Over the years Dick did whatever was necessary to feed his growing family. In 1859 he signed the incorporation papers for the city of Denver (one story says he signed as chief tavernmaster).

In 1866 he came to Trinidad with permission from the territorial governments of Colorado and New Mexico (and a lease from Lucien Maxwell, owner of the Maxwell Land Grant) to build a toll road over Raton Pass. As most folks thought the work was too hard, Dick hired a tribe of Utes under Chief Conniache to help him. He improved some 27 miles of the toughest part of the road. "There were hillsides to cut down, rocks to blast and remove," he said, "and bridges to build by the score. But I built the road and made it a good one." (That's Chief Conniache on the right, in his favorite military uniform)

He erected a tollgate in front of his house and charged $1.50 for 1 wagon or buggy and 25 cents for a horseman, prices that he changed from time to time.
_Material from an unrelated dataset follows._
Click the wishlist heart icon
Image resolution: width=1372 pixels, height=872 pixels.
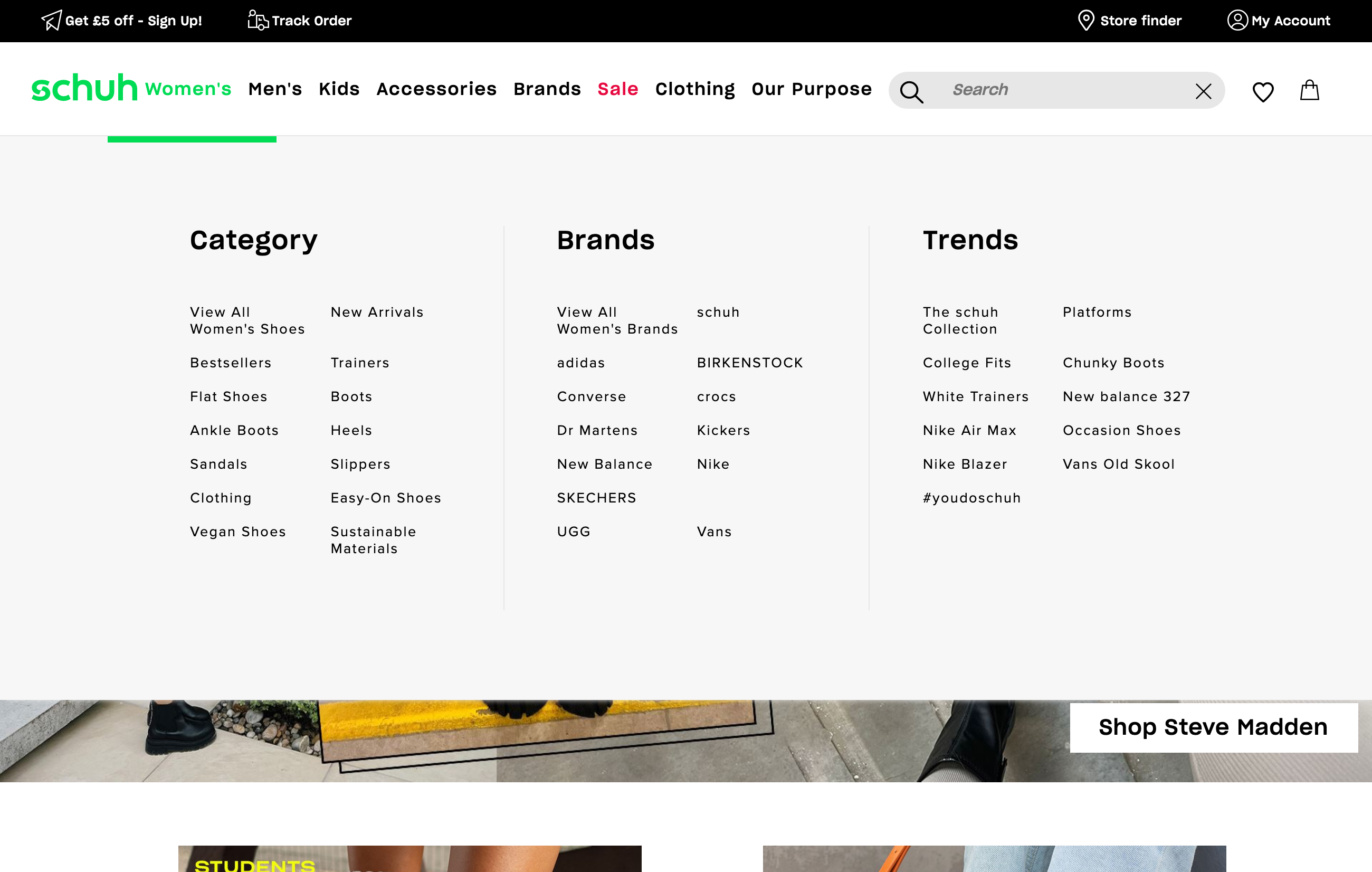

But he always allowed the Indians to use the road free of charge. His home near the toll road was always open to stagecoach passengers who found a hot lunch and an abundance of good stories waiting at his table. The Atchison, Topeka and Santa Fe Railroad bought the right of way from Wootton in 1879 and built the railroad all the way to Santa Fe in 1880, ending the era of the Santa Fe Trail. At first the railroad offered him $50,000 for the road but he turned that down. Instead he sold it to them for $1, a monthly stipend and grocery money for his wife for the rest of her life.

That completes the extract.